La route Laos–Vietnam est un canal d’approvisionnement complémentaire émergent. Les deux pays ont précédemment proposé d’augmenter le commerce bilatéral de charbon jusqu’à 20 Mt par an, mais ce chiffre représente un objectif de coopération plutôt qu’un volume annuel déjà réalisé. En 2025, TKV a continué de faire avancer des accords d’approvisionnement en charbon avec des entreprises laotiennes, tandis que ses importations de charbon prévues depuis le Laos pour 2026 s’élèvent à environ 2,5 Mt. Cela indique que la route commence à passer d’une coopération au niveau des politiques à un approvisionnement commercial effectif, bien que son ampleur reste très inférieure à celle du commerce Indonésie–Vietnam.
L’Australie et la Russie sont également d’importants fournisseurs externes de charbon pour le Vietnam, la Malaisie et la Thaïlande, fournissant principalement du charbon thermique à plus fort pouvoir calorifique. L’industrie sidérurgique vietnamienne dépend en outre du charbon à coke importé. Le commerce du charbon en Asie du Sud-Est n’est donc pas un flux purement intra-régional, mais il est aussi fortement influencé par des fournisseurs extérieurs à la région, en particulier l’Australie et la Russie.

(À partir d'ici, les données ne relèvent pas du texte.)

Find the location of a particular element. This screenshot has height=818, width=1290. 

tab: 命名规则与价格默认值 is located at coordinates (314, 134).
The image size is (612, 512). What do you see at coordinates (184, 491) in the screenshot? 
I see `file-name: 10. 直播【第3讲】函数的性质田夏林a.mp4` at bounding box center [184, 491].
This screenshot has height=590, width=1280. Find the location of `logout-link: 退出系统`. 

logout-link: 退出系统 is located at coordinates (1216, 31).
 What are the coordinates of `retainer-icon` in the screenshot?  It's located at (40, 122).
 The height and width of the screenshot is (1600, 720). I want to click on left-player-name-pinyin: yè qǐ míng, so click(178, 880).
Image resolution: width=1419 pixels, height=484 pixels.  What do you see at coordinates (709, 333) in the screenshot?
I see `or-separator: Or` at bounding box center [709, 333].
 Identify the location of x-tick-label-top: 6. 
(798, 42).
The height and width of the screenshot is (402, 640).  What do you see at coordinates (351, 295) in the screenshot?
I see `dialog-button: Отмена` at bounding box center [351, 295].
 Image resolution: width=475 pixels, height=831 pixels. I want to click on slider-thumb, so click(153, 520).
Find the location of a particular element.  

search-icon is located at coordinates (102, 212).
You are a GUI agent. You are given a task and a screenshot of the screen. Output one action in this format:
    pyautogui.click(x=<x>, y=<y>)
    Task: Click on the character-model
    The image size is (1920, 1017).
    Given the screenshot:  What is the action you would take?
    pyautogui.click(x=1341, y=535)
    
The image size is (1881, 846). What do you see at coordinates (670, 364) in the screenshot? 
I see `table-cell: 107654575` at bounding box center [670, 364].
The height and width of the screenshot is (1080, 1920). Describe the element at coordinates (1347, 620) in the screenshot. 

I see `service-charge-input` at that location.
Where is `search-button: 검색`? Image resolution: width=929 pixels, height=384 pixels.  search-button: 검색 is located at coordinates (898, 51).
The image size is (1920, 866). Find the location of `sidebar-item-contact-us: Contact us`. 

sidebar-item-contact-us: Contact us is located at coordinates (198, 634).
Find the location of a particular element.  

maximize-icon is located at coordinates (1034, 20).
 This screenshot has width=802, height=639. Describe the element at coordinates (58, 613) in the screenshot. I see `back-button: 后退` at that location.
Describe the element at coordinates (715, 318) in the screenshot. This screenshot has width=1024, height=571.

2.4 Qualité du charbon et risques d’approvisionnement
Le commerce du charbon en Asie du Sud-Est est déterminé non seulement par les volumes de production, mais aussi par des facteurs tels que le pouvoir calorifique, la matière volatile, l’humidité, les cendres, la teneur en soufre et la compatibilité des chaudières. L’anthracite domestique du Vietnam ne peut pas se substituer entièrement au charbon thermique et au charbon à coke importés, tandis que le charbon produit par la mine de Semirara aux Philippines ne peut pas non plus satisfaire aux exigences de qualité de toutes les centrales. Les acheteurs n’évaluent donc pas le charbon uniquement sur la base d’un prix par tonne, mais comparent plutôt le coût rendu global en tenant compte du fret maritime, du contenu énergétique et des besoins de mélange de charbon.
Dans l’ensemble, les routes Indonésie–Philippines, Indonésie–Malaisie et Indonésie–Vietnam représentent les flux commerciaux de charbon les plus importants en Asie du Sud-Est, tandis que la Thaïlande peut être considérée comme un marché d’importation de second rang. Les routes Philippines–Vietnam, Philippines–Brunei et Laos–Vietnam sont plus modestes ou encore émergentes. Les évolutions de la production de charbon en Indonésie, de la demande intérieure, de la politique d’exportation et des conditions de chargement dans les ports du Kalimantan demeurent donc parmi les facteurs clés influençant la disponibilité régionale du charbon et les coûts d’importation.